Basic Crawler Configuration

Overview

The Fess crawler is a feature that automatically collects content from websites, file systems, and other sources and registers it in the search index. This guide explains the basic concepts and configuration methods for the crawler.

Basic Crawler Concepts

What is a Crawler

A crawler is a program that automatically collects content by following links starting from specified URLs or file paths.

The Fess crawler has the following features:

  • Multi-protocol support: HTTP/HTTPS, file systems, SMB, FTP, etc.

  • Scheduled execution: Periodic automatic crawling

  • Incremental crawling: Updates only changed content

  • Parallel processing: Simultaneous crawling of multiple URLs

  • Robots.txt compliance: Respects robots.txt

Crawler Types

Fess provides the following crawler types depending on the target:

Crawler Types
Type Target Use Case
Web Crawler Websites (HTTP/HTTPS) Public websites, intranet websites
File Crawler File systems, SMB, FTP File servers, shared folders
Data Store Crawler Databases RDB, CSV, JSON, and other data sources

Creating Crawl Configurations

Adding Basic Crawl Configuration

  1. Access the Administration Screen

    Access http://localhost:8080/admin in your browser and log in as administrator.

  2. Open Crawler Configuration Screen

    Select “Crawler” → “Web” or “File System” from the left menu.

  3. Create New Configuration

    Click the “New” button.

  4. Enter Basic Information

    • Name: Identifier for the crawl configuration (e.g., Corporate Wiki)

    • URL: Crawl start URL (e.g., https://wiki.example.com/)

    • Interval: Access interval per URL in milliseconds (e.g., 10000)

    • Thread Count: Number of parallel crawls (e.g., 5)

    • Depth: Link traversal depth (e.g., 3)

  5. Save

    Click the “Create” button to save the configuration.

Web Crawler Configuration Examples

Crawling Internal Intranet Site

Name: Corporate Portal
URL: http://intranet.example.com/
Crawl Interval: Once per day
Thread Count: 10
Depth: blank (unlimited)
Maximum Access Count: 10000

Crawling Public Website

Name: Product Site
URL: https://www.example.com/products/
Crawl Interval: Once per week
Thread Count: 5
Depth: 5
Maximum Access Count: 1000

File Crawler Configuration Examples

Local File System

Name: Documents Folder
URL: file:///home/share/documents/
Crawl Interval: Once per day
Thread Count: 3
Depth: blank (unlimited)

SMB/CIFS (Windows File Share)

Name: File Server
URL: smb://fileserver.example.com/share/
Crawl Interval: Once per day
Thread Count: 5
Depth: blank (unlimited)

Authentication Configuration

To access sites or file servers that require authentication, configure authentication credentials.

  1. Select “Crawler” → “Web Authentication” (or “File Authentication” for file servers) in the administration screen

  2. Click “New”

  3. Enter authentication information:

    Hostname: wiki.example.com
    Port: 443
    Scheme: Basic
    Username: crawler_user
    Password: ********
    

    Note

    The Scheme is selected from Basic / Digest / NTLM / Form.
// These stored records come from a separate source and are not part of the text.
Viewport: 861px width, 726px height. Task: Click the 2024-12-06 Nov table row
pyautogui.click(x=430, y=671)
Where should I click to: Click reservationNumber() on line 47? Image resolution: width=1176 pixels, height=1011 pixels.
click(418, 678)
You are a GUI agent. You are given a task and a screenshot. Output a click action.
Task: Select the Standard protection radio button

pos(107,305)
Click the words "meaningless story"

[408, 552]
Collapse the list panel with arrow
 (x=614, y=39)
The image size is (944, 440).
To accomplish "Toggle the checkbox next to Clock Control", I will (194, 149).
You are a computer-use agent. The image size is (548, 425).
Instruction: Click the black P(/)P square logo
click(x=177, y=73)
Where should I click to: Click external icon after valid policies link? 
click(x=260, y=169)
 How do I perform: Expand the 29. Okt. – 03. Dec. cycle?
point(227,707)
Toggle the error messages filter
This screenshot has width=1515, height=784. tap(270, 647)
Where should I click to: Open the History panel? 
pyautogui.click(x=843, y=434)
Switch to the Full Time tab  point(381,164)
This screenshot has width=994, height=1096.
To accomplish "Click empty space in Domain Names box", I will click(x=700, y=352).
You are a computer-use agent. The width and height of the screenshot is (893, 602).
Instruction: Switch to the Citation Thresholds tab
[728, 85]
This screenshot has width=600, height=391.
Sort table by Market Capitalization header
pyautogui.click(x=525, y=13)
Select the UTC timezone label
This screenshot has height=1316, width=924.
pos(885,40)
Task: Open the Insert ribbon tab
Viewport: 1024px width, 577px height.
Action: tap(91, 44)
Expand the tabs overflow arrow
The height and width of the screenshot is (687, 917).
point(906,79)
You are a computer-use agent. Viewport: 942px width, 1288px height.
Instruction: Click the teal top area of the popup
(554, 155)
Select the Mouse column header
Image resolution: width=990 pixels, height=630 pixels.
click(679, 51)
You must also select the target crawl configuration in the “Web Config” field (or “File System Config” for file authentication); credentials are tied to a crawl configuration.

  4. Click “Create”

Running Crawls

Manual Execution

To run a configured crawl immediately, start the crawler job from the Scheduler menu.

  1. Open the “Scheduler” menu

  2. Select the “Default Crawler” job

  3. Click the “Start Now” button

  4. Check the job execution status

Note

The crawl config (Web / File System) list pages do NOT have an individual “Start” button; crawls run per scheduler job. The “Default Crawler” job runs against all enabled crawl configurations.

Scheduled Execution

To run crawls periodically:

  1. Open the “Scheduler” menu

  2. Select the “Default Crawler” job

  3. Set the schedule expression (Cron format)

    # Run daily at 2 AM
    0 2 * * *
    
    # Run every hour at 0 minutes
    0 * * * *
    
    # Run at 6 PM Monday through Friday
    0 18 * * 1-5
    
  4. Click “Update”

Note

The Fess scheduler uses cron4j-style expressions with 5 fields (minute hour day-of-month month day-of-week). There is no seconds field and no ? character (unlike Quartz). Day-of-week is 0 (Sunday) to 6 (Saturday).

Checking Crawl Status

To check running crawl status:

  1. Open the “Scheduler” menu

  2. Check running jobs

  3. Check details in logs:

    tail -f /var/log/fess/fess-crawler.log
    

    Note

    The above path is for RPM/DEB package installations. For zip/tar.gz deployments, logs are located under the logs/ directory.

Basic Configuration Items

Restricting Crawl Targets

Restrictions by URL Pattern

You can restrict crawling to specific URL patterns or exclude them.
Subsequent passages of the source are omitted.